Purpose: Prolactin-releasing peptide (PrRP) is a neuropeptide that suppresses food intake and increases body temperature when delivered to the forebrain ventricularly or parenchymally. However, PrRP's receptor GPR10 is widely distributed throughout the brain with particularly high levels found in the dorsomedial hindbrain. Thus, we hypothesized that hindbrain-directed PrRP administration would affect energy balance and motivated feeding behavior.
Methods: To address this hypothesis, a range of behavioral and physiologic variables were measured in Sprague-Dawley rats that received PrRP delivered to the fourth ventricle (4V) or the nucleus of the solitary tract (NTS) at the level of the area postrema (AP).
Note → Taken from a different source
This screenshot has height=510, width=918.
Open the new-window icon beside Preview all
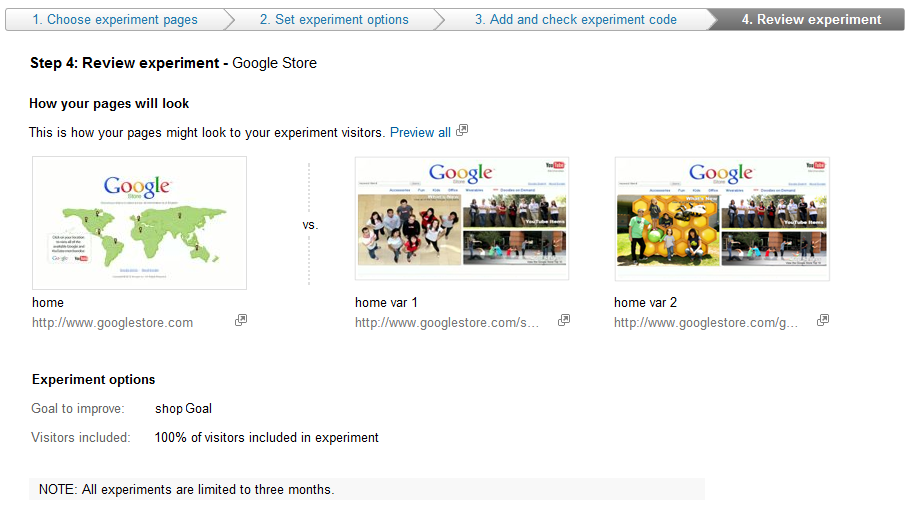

Results: 4V PrRP delivery decreased chow intake and body weight, in part, through decreasing meal size in ad libitum maintained rats tested at dark onset. PrRP inhibited feeding when delivered to the nucleus tractus solitarius (NTS), but not to more ventral hindbrain structures. In addition, 4V as well as direct NTS administration of PrRP increased core temperature. By contrast, 4V PrRP did not reduce ad libitum intake of highly palatable food or the motivation to work for or seek palatable foods.
Conclusions: The dorsomedial hindbrain and NTS/AP, in particular, are sites of action in PrRP/GPR10-mediated control of chow intake, core temperature, and body weight.
Keywords: Body temperature; Food intake; Hyperthermia; NTS; Reward.